(INPUT RECORDS Opens)
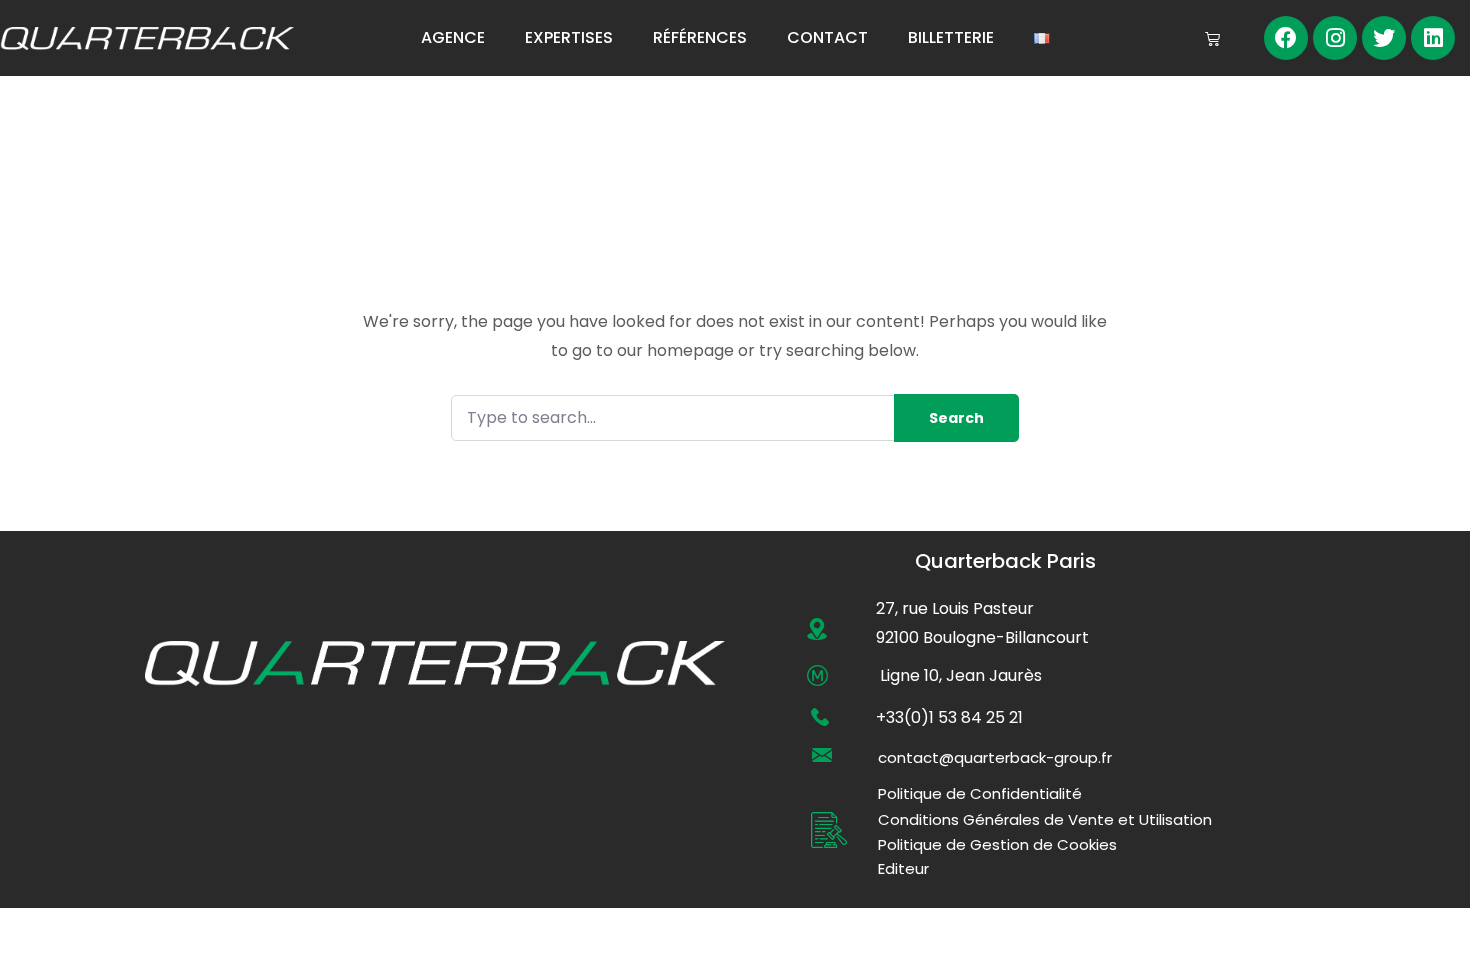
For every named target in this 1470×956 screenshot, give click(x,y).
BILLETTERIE (951, 37)
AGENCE (453, 37)
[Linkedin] (1433, 38)
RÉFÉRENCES (700, 37)
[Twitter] (1384, 38)
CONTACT (827, 37)
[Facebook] (1286, 38)
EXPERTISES (569, 37)
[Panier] (1212, 38)
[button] (995, 757)
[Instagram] (1335, 38)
(INPUT RECORDS Closes)
_WHAT TO DO_: Leave images out of the retyped records; keep all else exact.

_ANSWER BOX_:
For every named target in this 1470×956 screenshot, give click(x,y).
BILLETTERIE (951, 37)
AGENCE (453, 37)
[Linkedin] (1433, 38)
RÉFÉRENCES (700, 37)
[Twitter] (1384, 38)
CONTACT (827, 37)
[Facebook] (1286, 38)
EXPERTISES (569, 37)
[Panier] (1212, 38)
[button] (995, 757)
[Instagram] (1335, 38)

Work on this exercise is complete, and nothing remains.